Connecting to the ThousandEyes Virtual Appliance using SSH (Mac/Linux) Connecting to the ThousandEyes Virtual Appliance using SSH (Windows)

Once you have accessed the Appliance via SSH, issue the following commands to install the package:

sudo apt-get update
sudo apt-get install te-va-unlock

The te-va process will be restarted at the conclusion of the installation.

An example of unlocking an Appliance is show below:

thousandeyes@binky-thousandeyes-va:~$ sudo apt-get install te-va-unlock

Reading package lists... Done
Building dependency tree       
Reading state information... Done
The following NEW packages will be installed:

  te-va-unlock

0 upgraded, 1 newly installed, 0 to remove and 10 not upgraded.
Need to get 848 B of archives.
After this operation, 0 B of additional disk space will be used.
Get:1 http://apt.thousandeyes.com/ trusty/main te-va-unlock amd64 0.96-1~trusty [848 B]
Fetched 848 B in 0s (3405 B/s)  
Selecting previously unselected package te-va-unlock.
(Reading database ... 37645 files and directories currently installed.)
Preparing to unpack .../te-va-unlock_0.96-1~trusty_amd64.deb ...
Unpacking te-va-unlock (0.96-1~trusty) ...
Setting up te-va-unlock (0.96-1~trusty) ...
te-va stop/waiting
te-va start/running, process 2599

An unlocked Appliance's web interface will display a red "Unlocked" icon, as shown in the image below. If the unlock process was run after logging into the Appliance's web interface, then log out and log back into the web interface to see the Unlocked icon.

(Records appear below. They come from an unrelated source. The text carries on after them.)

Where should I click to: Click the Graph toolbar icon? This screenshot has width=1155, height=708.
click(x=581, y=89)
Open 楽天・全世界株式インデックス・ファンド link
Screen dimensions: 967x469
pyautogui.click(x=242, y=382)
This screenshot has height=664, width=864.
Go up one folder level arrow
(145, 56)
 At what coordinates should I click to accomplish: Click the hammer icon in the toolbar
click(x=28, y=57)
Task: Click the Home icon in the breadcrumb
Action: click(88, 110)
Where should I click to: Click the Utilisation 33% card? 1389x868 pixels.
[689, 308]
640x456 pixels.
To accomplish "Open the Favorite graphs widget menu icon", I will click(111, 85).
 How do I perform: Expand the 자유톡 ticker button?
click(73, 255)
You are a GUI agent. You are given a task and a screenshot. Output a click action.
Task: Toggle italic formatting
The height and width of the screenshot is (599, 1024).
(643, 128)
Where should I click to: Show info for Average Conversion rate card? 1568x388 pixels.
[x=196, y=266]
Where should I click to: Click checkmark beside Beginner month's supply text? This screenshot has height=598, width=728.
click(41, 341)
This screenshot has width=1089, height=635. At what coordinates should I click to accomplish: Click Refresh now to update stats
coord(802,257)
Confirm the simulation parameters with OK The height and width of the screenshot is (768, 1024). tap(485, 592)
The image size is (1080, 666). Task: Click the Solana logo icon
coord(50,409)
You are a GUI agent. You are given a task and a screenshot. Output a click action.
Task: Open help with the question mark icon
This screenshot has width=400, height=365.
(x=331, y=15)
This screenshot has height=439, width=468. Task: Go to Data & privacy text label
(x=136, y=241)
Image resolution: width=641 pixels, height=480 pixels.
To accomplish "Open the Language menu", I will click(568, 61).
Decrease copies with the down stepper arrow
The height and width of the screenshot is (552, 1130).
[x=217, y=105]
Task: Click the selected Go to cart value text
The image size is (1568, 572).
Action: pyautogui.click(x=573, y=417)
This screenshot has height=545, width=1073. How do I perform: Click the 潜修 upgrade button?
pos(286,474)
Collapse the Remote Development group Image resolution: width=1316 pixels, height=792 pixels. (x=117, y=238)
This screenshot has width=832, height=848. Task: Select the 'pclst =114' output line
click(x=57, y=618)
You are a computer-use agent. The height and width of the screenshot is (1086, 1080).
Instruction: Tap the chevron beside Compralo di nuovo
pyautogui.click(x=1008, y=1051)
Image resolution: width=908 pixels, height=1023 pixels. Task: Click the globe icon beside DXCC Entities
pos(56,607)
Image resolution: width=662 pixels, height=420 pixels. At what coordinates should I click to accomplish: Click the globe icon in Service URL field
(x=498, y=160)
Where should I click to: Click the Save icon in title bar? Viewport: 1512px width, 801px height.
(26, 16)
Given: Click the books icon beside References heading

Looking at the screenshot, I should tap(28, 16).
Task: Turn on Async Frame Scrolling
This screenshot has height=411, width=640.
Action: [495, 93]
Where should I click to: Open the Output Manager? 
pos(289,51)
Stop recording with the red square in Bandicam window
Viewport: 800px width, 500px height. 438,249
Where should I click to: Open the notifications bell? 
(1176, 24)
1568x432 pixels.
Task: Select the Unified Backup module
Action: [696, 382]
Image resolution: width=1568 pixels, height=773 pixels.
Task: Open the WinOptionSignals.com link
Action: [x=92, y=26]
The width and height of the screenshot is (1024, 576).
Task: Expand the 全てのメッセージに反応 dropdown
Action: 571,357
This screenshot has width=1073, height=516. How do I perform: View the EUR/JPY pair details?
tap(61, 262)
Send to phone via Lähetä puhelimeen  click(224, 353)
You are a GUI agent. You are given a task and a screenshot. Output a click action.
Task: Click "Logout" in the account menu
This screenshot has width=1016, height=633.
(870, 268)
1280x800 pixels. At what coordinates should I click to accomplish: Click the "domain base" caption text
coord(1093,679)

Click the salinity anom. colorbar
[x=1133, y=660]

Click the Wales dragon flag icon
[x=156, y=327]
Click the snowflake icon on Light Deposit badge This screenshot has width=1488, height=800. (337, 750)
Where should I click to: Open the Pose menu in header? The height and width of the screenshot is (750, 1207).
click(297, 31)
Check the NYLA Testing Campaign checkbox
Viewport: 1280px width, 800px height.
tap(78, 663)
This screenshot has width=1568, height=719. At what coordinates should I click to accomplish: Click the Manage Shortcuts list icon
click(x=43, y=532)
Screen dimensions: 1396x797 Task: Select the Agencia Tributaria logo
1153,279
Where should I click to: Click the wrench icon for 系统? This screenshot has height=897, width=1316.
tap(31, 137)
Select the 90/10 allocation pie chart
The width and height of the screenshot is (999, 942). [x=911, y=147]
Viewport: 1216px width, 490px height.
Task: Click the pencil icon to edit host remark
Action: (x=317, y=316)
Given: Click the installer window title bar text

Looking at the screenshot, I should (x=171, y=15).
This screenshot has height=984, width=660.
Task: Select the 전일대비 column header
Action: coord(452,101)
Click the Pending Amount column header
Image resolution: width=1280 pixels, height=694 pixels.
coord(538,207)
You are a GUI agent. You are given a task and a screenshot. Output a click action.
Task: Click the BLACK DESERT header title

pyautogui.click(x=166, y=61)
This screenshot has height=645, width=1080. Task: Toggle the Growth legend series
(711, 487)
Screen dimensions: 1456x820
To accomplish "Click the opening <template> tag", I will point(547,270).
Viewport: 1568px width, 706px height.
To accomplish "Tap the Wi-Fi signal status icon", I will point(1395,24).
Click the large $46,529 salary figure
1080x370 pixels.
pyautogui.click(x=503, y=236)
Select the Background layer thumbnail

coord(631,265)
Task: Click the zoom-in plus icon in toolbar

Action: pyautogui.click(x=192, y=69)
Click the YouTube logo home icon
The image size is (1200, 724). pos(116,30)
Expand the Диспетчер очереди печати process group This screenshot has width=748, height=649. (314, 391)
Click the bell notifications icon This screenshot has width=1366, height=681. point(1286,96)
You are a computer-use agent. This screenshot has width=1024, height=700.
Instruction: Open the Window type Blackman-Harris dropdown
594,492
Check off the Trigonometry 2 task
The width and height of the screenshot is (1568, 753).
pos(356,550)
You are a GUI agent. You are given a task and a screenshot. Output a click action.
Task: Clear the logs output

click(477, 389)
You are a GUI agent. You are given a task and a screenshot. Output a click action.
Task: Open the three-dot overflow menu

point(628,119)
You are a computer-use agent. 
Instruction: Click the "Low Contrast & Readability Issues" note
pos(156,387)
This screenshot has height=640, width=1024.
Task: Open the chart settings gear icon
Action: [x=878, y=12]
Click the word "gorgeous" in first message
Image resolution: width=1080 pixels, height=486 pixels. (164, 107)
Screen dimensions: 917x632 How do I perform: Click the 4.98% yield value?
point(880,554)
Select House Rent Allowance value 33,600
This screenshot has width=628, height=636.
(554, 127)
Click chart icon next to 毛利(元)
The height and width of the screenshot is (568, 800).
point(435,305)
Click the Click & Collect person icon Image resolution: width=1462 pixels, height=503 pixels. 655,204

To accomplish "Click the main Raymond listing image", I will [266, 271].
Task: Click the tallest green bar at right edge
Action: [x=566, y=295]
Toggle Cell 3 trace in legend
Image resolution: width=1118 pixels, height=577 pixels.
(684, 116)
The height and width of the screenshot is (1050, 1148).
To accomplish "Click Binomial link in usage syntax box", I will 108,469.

ThousandEyes Virtual Appliance Root Password

The "thousandeyes" user account exists on the appliance to allow you to do limited troubleshooting. The appliance may be accessed via SSH after setting up SSH keys.

If more advanced troubleshooting is needed, ThousandEyes Support can, in conjunction with the customer, gain root access to the appliance using the "thousandeyes" user account password. The password hash is present on all ThousandEyes virtual appliances and is changed on a yearly basis. This password cannot be used for remote access to the appliance.